### Instructions for the task
Gather every line of the entries that includes the word "checkmark".

--- Input data ---

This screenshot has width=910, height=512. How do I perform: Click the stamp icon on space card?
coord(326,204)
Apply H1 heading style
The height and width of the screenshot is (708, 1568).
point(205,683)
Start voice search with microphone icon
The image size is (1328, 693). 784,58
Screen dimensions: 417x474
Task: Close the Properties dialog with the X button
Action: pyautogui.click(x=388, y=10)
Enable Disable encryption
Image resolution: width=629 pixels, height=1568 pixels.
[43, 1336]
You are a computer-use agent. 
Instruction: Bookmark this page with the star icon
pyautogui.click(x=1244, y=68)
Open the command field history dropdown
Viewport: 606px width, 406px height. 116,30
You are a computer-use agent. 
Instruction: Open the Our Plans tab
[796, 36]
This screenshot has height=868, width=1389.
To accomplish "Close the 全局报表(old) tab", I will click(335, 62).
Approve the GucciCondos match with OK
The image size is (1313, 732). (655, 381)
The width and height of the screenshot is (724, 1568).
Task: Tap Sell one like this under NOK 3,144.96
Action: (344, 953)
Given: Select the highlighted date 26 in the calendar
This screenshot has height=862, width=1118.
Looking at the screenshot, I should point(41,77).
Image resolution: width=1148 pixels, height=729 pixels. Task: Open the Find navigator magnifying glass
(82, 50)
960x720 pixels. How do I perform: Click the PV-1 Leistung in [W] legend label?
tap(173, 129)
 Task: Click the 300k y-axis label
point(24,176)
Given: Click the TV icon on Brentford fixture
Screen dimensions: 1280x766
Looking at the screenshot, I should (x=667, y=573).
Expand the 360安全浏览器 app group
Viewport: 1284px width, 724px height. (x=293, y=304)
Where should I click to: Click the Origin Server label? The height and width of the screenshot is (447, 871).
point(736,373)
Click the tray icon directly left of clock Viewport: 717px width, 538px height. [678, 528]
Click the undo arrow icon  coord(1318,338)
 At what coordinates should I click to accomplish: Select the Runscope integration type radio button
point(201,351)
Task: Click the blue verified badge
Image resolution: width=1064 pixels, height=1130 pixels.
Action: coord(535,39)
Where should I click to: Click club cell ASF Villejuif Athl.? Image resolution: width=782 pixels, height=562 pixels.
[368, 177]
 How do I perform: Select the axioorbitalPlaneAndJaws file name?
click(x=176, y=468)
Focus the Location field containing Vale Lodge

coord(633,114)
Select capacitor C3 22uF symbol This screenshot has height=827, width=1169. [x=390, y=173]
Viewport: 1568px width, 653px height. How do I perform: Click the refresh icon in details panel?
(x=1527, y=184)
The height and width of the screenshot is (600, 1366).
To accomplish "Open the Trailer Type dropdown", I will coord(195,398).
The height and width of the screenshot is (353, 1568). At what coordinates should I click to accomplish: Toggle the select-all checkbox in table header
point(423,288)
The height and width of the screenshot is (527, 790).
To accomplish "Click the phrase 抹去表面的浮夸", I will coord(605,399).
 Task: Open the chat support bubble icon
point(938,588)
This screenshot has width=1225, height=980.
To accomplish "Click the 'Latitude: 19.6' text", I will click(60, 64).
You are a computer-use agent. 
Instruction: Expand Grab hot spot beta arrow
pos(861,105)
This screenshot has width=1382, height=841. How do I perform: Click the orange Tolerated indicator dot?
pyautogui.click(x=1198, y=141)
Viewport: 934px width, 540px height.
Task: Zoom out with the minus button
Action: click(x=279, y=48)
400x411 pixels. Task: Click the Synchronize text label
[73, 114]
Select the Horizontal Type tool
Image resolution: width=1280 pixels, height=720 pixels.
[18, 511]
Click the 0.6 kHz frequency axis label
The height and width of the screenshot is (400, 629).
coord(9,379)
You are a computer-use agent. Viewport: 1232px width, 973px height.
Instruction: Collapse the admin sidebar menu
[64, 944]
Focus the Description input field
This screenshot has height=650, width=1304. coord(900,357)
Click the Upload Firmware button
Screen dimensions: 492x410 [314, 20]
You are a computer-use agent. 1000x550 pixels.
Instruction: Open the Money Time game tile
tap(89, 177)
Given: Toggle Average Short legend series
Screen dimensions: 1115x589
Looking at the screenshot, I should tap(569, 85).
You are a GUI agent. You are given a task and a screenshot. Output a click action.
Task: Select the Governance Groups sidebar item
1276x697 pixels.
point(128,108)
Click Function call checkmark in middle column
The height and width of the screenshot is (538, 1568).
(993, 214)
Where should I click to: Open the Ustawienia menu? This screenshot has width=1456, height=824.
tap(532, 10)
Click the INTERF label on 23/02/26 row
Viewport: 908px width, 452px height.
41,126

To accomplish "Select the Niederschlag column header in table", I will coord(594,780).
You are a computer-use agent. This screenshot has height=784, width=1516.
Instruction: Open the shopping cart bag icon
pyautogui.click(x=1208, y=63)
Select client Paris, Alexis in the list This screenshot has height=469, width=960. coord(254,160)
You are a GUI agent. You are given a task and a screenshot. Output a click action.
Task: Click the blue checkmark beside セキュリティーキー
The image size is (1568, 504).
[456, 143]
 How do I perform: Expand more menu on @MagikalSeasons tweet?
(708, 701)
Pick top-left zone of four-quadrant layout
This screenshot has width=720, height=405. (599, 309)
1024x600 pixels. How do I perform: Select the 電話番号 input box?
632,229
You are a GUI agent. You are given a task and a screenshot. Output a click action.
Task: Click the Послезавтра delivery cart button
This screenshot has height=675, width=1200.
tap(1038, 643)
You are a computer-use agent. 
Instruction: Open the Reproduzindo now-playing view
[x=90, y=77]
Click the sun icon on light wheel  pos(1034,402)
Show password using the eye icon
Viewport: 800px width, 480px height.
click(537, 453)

---

### Solution to the exercise
Click Function call checkmark in middle column
Task: Click the blue checkmark beside セキュリティーキー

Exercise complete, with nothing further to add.